Given text -
## START

What to people actually use now?

"virtually nobody at the conference or at a followup user group had any aggregation methods turned on other than SWM, WM and Sum." - why are we taking the memory of a small number of people who happened to attend certain meetings. Why not get real data?

When I had to make a decision about the future of a question type, I asked people to run some queries on their database to get some real evidence: https://moodle.org/mod/forum/discuss.php?d=175930 - the response was overwealming, and unforunately showed that my guess was wrong, and so I had to do the thing I did not want to do.

Can't you do the same here. Make some DB queries that show us what people acutally use in the gradebook, then ask people to run them and send you the results? I'm happy to run any such queries against the OU's databases.


Modifying a course in the middle

This is not terrible pedagogy. It is one of the principles that Moodle is founded on. http://docs.moodle.org/27/en/Pedagogy#Social_Constructionism_as_a_Referent Point 5. "A learning environment needs to be flexible and adaptable, so that it can quickly respond to the needs of the participants within it."

## END

Answer these questions using the post on gradebook use:
(a) Which aggregation methods does the quoted remark say were the only ones turned on?
(b) Against whose databases does the writer offer to run queries?
(c) Which numbered point of the pedagogy page does the writer cite?
The lines that come next are drawn from a separate source.

Entries supplied -
## START

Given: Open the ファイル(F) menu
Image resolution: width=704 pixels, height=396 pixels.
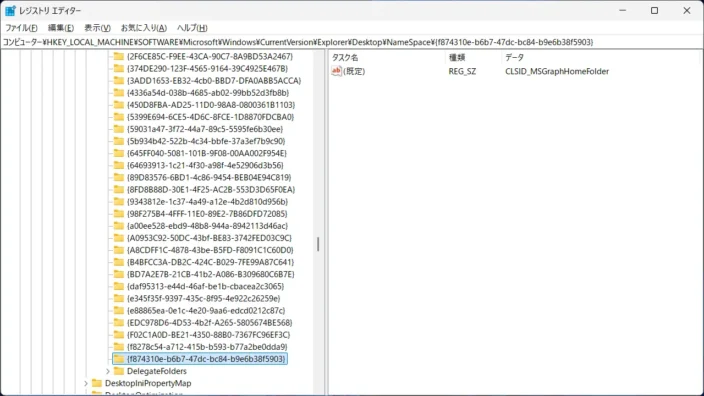Looking at the screenshot, I should click(21, 28).
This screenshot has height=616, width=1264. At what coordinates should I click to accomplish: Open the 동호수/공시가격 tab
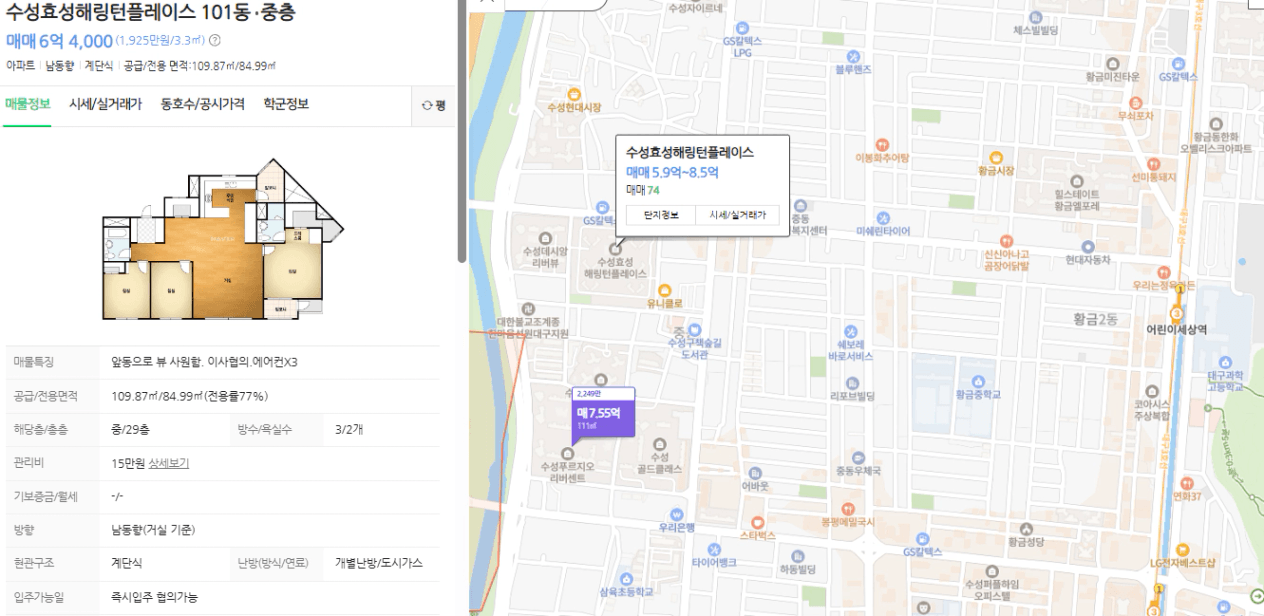click(203, 104)
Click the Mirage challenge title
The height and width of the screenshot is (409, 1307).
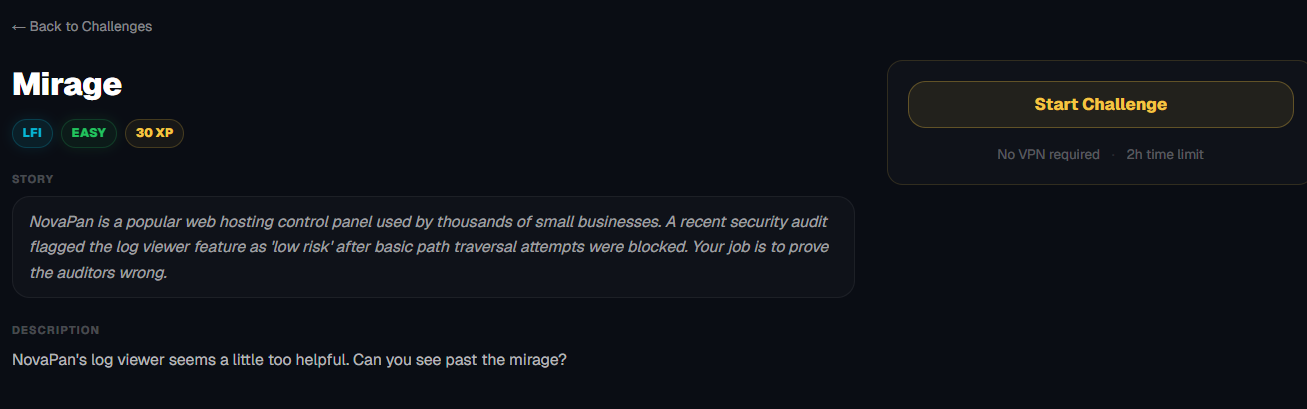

## END

Answer to this problem -
(a) SWM, WM and Sum
(b) The OU's databases
(c) Point 5